- [Stated exercise 1]: In the learning styles passage, what kind of learner did Lynsi discover the writer to be?
- [Stated exercise 2]: Please copy the learning styles passage word for word, starting at "There are 3" and ending at "their visual experience.".

- [Selection]:

- - - -

I discussed this with Lynsi. I told her that I was struggling envisioning holding my baby and how I was unable to trick my mind into believing it. She ran me through a few tests. She asked me to close my eyes, visualize myself sitting in my living room and describe it to her. I did but not without asking what she wanted to know about it. She said whatever I was experiencing. I described what's in my living room. She then asked if I was experiencing it, or if I was just telling her what I know about it. It was the latter of the two. She then did the standard you're at the beach, with white sand and the blue ocean, etc. I could picture the beach, but I couldn't experience it, it didn't relax me because I couldn't put myself there.
There are 3 types of learning styles. Visual learners watch and learn. Auditory learners listen and learn. Kinesthetic learners do and learn. Visual people would be able to visualize that beach and start to feel relaxed as if they were really there. Their mind is capable of experiencing what they see. Their body is able to react to their visual experience.
She discovered that I'm a kinesthetic learner; I learn by experience, hands-on, doing the activity myself. My brain processes info in a logical manner. I'm very factual and analytical. I deal in reality and struggle with imaginary. I'm very tactile. I learn through concrete, physical objects. I have to literally be at the beach, or at least have been to that beach and experienced it in real life, to experience it.
We discussed left brain, right brain dominance. I compiled a list of the attributes. Which are you?
Left Brain | Right Brain |
uses logic | uses feeling |
analytical | creative |
detail oriented | "big picture" oriented |
precise | general |
facts rule | imagination rules |
literal | figurative |
words and language | symbols and images |
present and past | present and future |
math and science | philosophy and religion |
can comprehend | can "get it" (i.e. meaning) |
knowing | believes |
acknowledges | appreciates |
detached | empathetic |
order/pattern perception | spatial perception |
organized | conceptual |
knows object name | knows object function |
reality based | fantasy based |
forms strategies | presents possibilities |
practical | impetuous |
safe | risk taking |
I'm nearly 100% left brain dominant. When I knock on the right side of my head, it sounds quite hollow. Kerry is right brain dominant.

- - - -

- [Dataset extract]:
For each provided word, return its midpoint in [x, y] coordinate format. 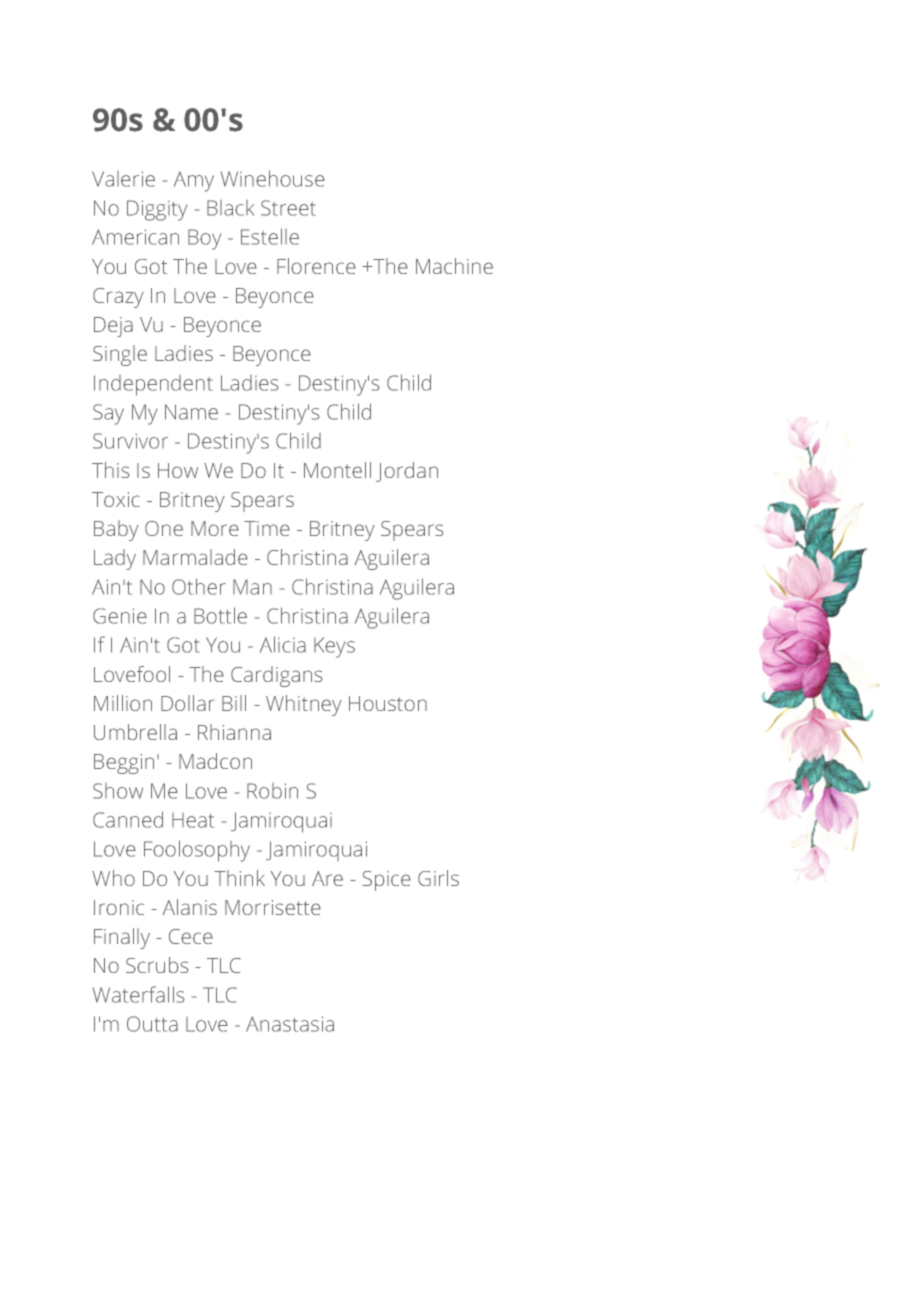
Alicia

- - - -

- [Full answer 1]: A kinesthetic learner.

- [Full answer 2]:
There are 3 types of learning styles. Visual learners watch and learn. Auditory learners listen and learn. Kinesthetic learners do and learn. Visual people would be able to visualize that beach and start to feel relaxed as if they were really there. Their mind is capable of experiencing what they see. Their body is able to react to their visual experience.